+ Observo al vendedor de coches. Lo observo con detenimiento. El pelo engominado, la camisa con rebordes en otro color ligeramente más claro, con pespuntes rojos, la colección de pulseras, colgantes y medallas que asoman en el cuello desnudo. Me pregunto si tendrá tatuajes. Lo observo. Su gran anillo y la voz profunda, la dicción lenta. Observo su letra infantil y su seguridad, una cierta arrogancia, una cierta incapacidad para las preposiciones. Mis deformaciones me llevan por una senda de indicios y dudas. No está de acuerdo con lo que le digo y eso le disgusta mucho. No es algo personal, pero se transforma en oposición en la que la identidad parece jugar un papel relevante. Termino, me despido y no me devuelve el saludo. Al día siguiente, su inmediato superior me llama y se pliega a todas mis indicaciones. No pienso mucho sobre el tema, queda en el aire la colección de pulseras y collares que me dieron la impresión de ser su característica más relevante. El vendedor de coches tenía materia para encarnar un retrato muy de nuestra época, esa atmósfera que se desprendía de su persona.
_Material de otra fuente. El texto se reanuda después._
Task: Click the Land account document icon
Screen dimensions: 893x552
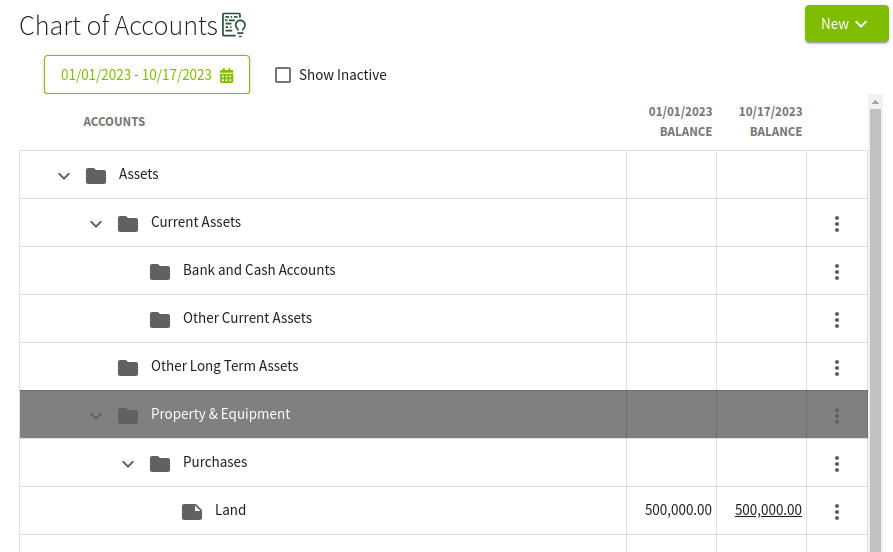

+ Escucho hablar en la radio sobre aquel escritor que tanto leí. ¿Cómo ha variado su imagen, cómo se ha desplazado? No soy el mismo y las razones de mi interés por él han variado, hoy son bien distintas, sino opuestas. Como el vendedor de coches, lo observo en la distancia, entre la tumba y el panteón, la biblioteca y el cuaderno de apuntes.
+ Soy un observador o soy un investigador; quizá, ambas posiciones son compatibles.
+ Durante un breve instante llegó hasta mí un aire londinense. Vi una foto de una chica que trabaja en un club musical, busqué datos sobre ella en la red y surgió un mundo recóndito y sin mayor existencia que el ámbito de lo imaginado. Pero lo importante era el recuerdo de las calles, de los mercados, de las plazas y las tiendas, esos mimbre que permiten imaginar vida que nunca llegaremos a atisbar. En ese orden, ella encarnaba el esquema necesario del emblema, como resultado de todo lo posible, lo que se transmite, la noción de belleza y la atracción que produce la juventud. Nada más lejos.
+ Debo esperar hasta las cinco y media y de la estantería tomo Habla, memoria, de Nabokov. Leo veintitantas páginas y creo entender mi fascinación por esa prosa del detalle y la exactitud. Eran otro tiempos, pero los actuales conservan aquella semilla. No se trata de la escritura, sino de una forma de ver y me pregunto si se puede separar una cosa de la otra. Nabokov inicia su libro de memorias con la muestra de los dos abismos en los que está constreñida la vida de los hombres: antes del nacimiento, después de la muerte. Ambos abismos son igualmente insondables e incomprensibles, pero el primero parece tener una expresión menor. Esto sucede hasta que nos llega una foto de nuestros padres anterior a nuestro nacimiento. Todo estaba ahí, salvo nosotros. ¿Me acompañará la idea a lo largo de la semana, es, acaso, la semilla de otra idea?
+ Si escribiera un poema, encuentro el título.
+ Con cierta fluidez discurren los días, el olvido y la concreción de las tareas diarias celebran una alegría fugaz pero intensa. Sonidos aplacados, la música de los pájaros, el traqueteo de las teclas del ordenador, los subrayadores, los lápices, el bolígrafo de punta fina, el rotulador grueso, el sabor del café, la luz y las sombras, un perfil y otra sombra. Una suma y una resta. Los días se encuentran en ese terminarse que es la noche, ahí indago poco antes de dormir.
+ Imagen: la esquina que todo lo acoge.